§ **WHAT IS BEING ASKED**: Turn the rows below into a numbered list, skipping any blank lines. Leave out the pictures.

-------- MATERIAL PROVIDED

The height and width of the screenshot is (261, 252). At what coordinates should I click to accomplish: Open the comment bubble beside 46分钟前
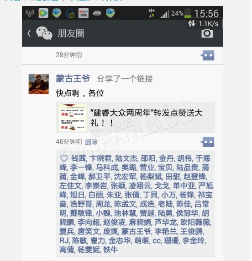pyautogui.click(x=207, y=142)
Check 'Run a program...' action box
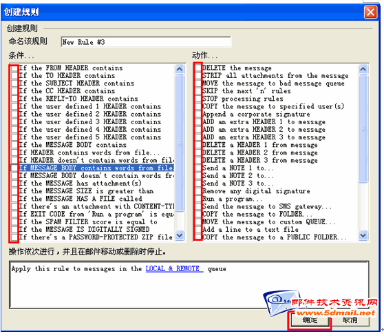Screen dimensions: 384x336 198,199
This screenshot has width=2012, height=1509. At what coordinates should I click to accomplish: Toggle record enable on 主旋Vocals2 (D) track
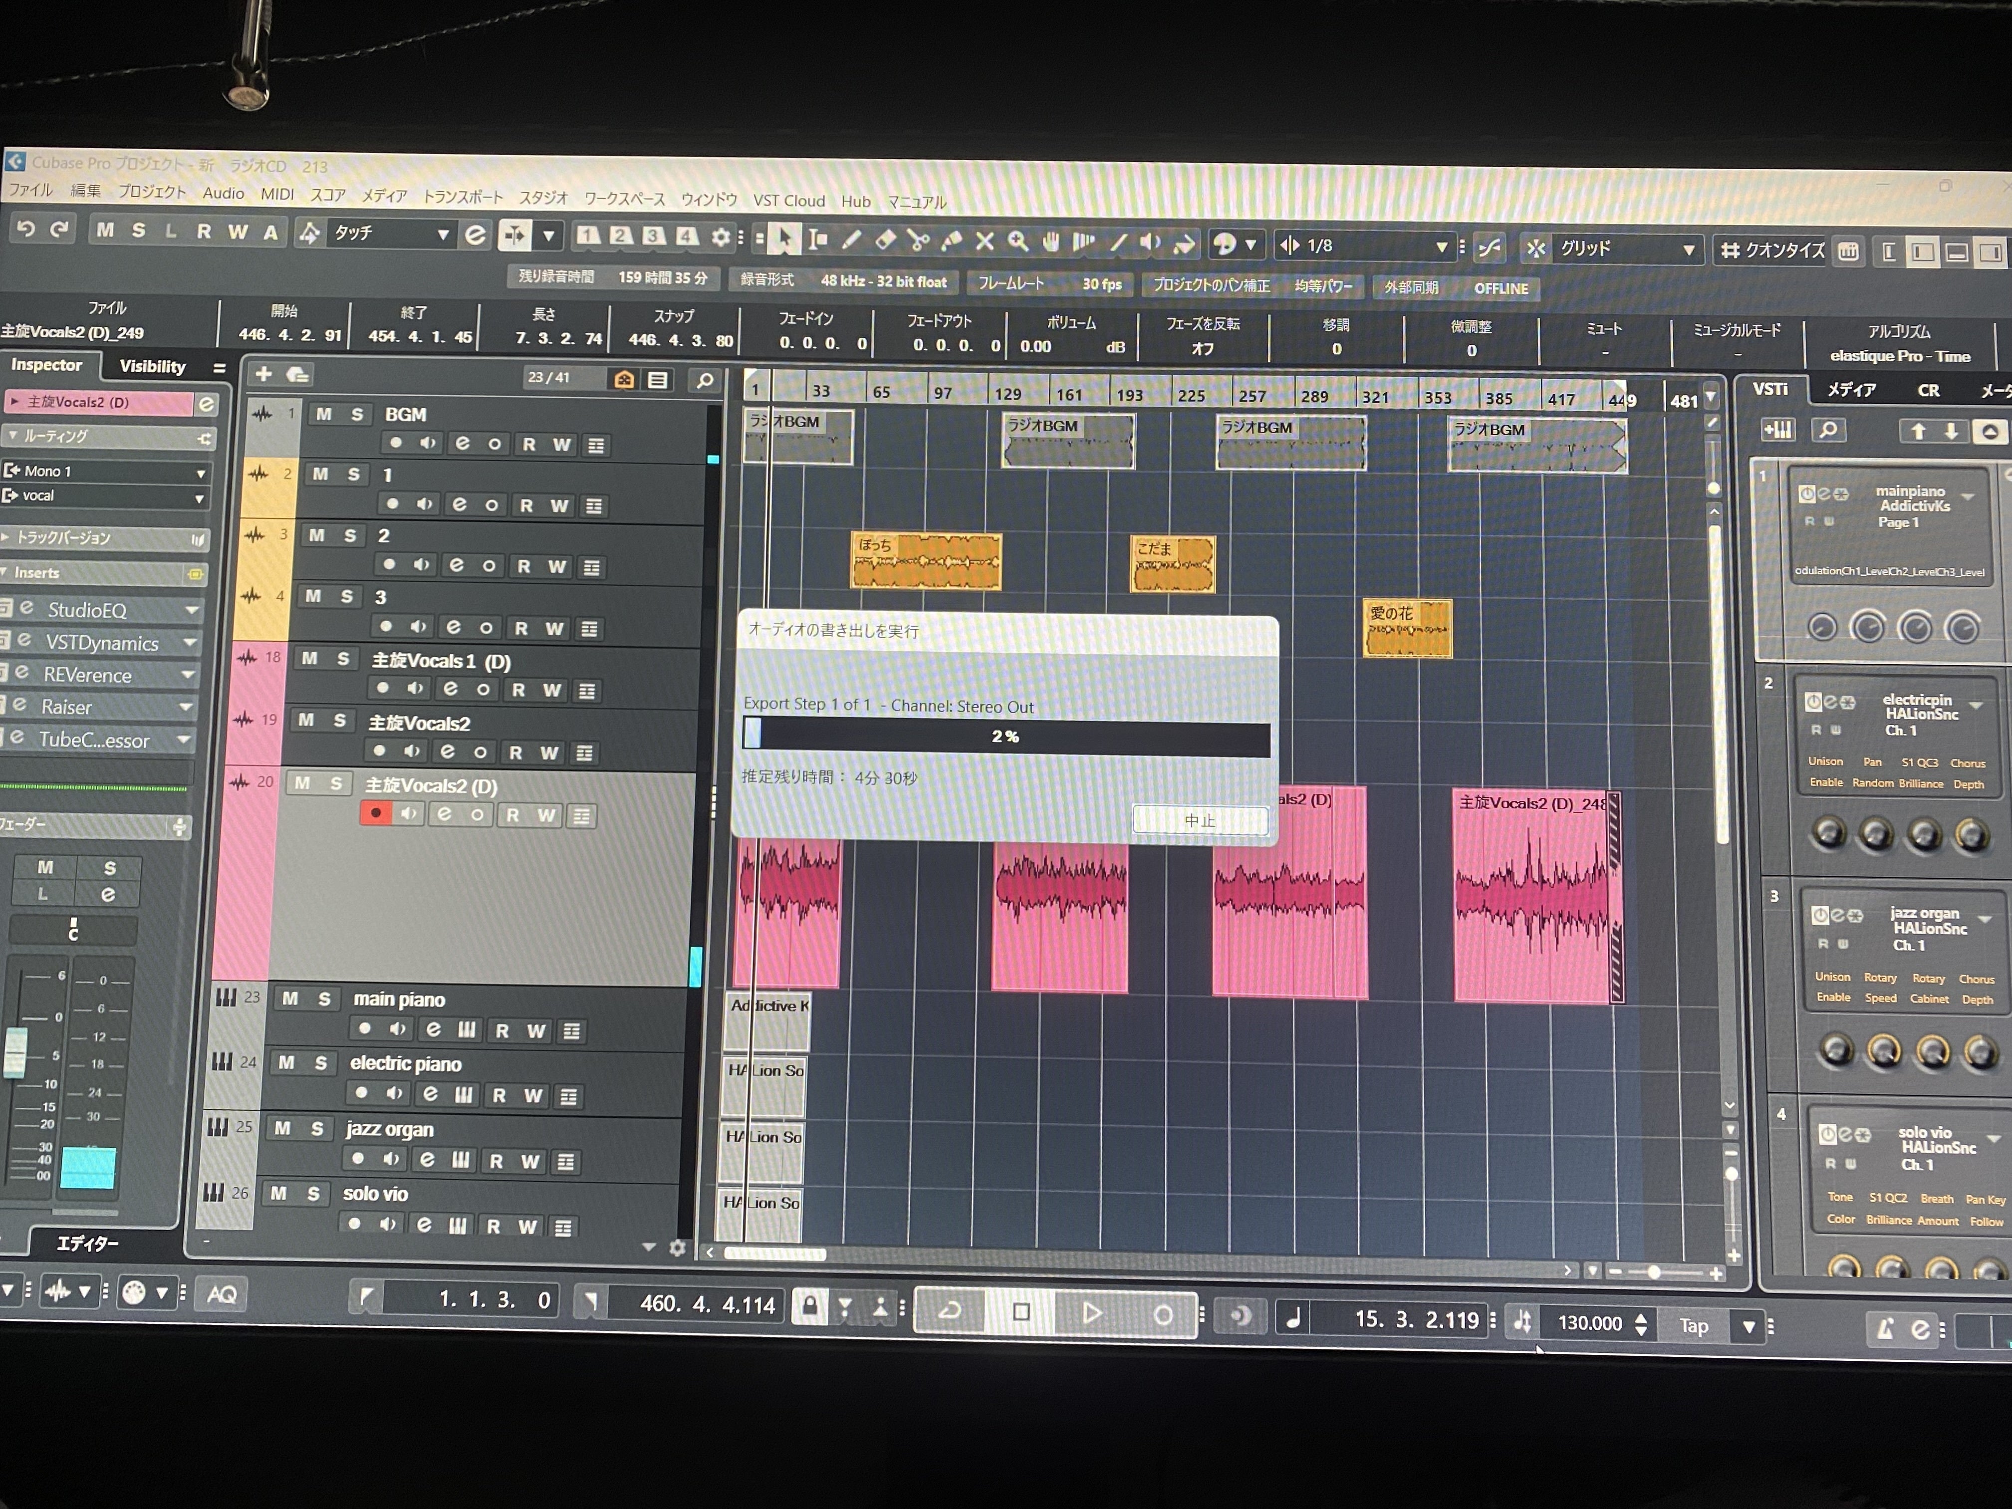point(376,813)
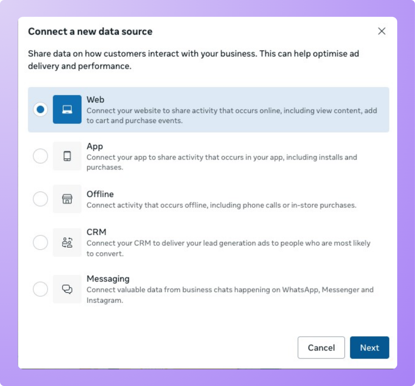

----------------

§ **EXERCISE RESULT**:
1. The height and width of the screenshot is (261, 252). At what coordinates should I click to accomplish: Open the comment bubble beside 46分钟前
2. pyautogui.click(x=207, y=142)
3. Check 'Run a program...' action box
4. Screen dimensions: 384x336 198,199
5. This screenshot has width=2012, height=1509. At what coordinates should I click to accomplish: Toggle record enable on 主旋Vocals2 (D) track
6. point(376,813)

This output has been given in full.